**PROBLEM**
State how many lines in the records hold the word "Expand", giving the number and no other text.

**MATERIAL FOR THIS TASK**
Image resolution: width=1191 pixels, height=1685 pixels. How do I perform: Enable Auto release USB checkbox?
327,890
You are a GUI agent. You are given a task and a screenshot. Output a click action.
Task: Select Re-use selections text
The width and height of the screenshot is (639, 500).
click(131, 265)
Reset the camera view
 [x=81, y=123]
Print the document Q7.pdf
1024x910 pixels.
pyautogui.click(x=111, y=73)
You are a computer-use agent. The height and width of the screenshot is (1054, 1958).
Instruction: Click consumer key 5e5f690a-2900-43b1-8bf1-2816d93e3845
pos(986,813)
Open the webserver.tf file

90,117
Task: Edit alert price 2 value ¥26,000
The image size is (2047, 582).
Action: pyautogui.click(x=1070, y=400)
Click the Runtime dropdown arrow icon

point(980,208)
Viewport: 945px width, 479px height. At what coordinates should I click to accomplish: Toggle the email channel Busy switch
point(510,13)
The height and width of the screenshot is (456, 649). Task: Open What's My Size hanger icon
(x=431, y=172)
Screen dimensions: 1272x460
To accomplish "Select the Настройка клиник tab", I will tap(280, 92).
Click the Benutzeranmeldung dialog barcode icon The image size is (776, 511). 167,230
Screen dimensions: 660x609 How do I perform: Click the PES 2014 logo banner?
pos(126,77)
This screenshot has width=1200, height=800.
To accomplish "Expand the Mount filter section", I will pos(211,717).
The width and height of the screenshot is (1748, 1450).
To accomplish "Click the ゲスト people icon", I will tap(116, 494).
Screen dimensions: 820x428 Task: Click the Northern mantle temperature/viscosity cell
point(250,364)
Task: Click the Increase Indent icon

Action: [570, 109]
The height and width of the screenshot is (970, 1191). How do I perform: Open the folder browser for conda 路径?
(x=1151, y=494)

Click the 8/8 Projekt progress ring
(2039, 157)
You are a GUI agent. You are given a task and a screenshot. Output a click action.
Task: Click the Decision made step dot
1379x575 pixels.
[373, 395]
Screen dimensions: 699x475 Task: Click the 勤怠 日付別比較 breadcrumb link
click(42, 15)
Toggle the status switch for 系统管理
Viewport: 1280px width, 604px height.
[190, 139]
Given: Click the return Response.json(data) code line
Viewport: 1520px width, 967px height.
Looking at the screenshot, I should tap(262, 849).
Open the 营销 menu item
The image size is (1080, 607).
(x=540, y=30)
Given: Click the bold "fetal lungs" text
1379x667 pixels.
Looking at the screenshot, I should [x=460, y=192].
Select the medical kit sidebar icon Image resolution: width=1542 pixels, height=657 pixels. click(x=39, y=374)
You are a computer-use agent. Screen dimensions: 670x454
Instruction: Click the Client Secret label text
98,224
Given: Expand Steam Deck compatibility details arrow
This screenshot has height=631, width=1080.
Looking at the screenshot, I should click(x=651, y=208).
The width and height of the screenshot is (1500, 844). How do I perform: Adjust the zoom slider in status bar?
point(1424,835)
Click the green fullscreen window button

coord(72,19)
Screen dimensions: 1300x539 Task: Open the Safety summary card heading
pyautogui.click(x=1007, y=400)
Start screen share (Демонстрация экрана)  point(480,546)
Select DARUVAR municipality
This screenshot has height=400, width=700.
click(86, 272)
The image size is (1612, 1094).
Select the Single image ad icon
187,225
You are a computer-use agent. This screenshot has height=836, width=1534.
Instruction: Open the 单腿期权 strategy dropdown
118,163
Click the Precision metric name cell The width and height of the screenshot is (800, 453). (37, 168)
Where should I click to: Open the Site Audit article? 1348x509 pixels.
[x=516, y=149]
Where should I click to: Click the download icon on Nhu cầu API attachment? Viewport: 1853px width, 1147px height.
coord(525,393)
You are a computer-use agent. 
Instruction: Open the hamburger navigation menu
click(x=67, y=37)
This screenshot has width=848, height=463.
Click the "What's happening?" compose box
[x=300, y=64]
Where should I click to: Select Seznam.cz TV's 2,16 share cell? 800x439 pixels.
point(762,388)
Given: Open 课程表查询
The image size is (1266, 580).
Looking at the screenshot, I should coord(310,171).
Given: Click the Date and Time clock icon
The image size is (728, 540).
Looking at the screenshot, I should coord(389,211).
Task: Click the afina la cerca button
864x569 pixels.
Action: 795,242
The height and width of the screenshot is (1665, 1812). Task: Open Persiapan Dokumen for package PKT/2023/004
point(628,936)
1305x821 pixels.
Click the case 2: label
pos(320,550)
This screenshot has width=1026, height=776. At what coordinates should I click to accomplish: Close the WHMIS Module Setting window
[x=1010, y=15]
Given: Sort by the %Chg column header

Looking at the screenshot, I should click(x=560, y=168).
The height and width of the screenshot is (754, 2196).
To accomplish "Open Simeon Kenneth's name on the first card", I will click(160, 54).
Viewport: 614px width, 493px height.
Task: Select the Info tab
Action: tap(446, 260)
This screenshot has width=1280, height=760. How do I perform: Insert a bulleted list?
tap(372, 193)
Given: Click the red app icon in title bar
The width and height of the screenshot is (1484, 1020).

**EXERCISE SOLUTION**
2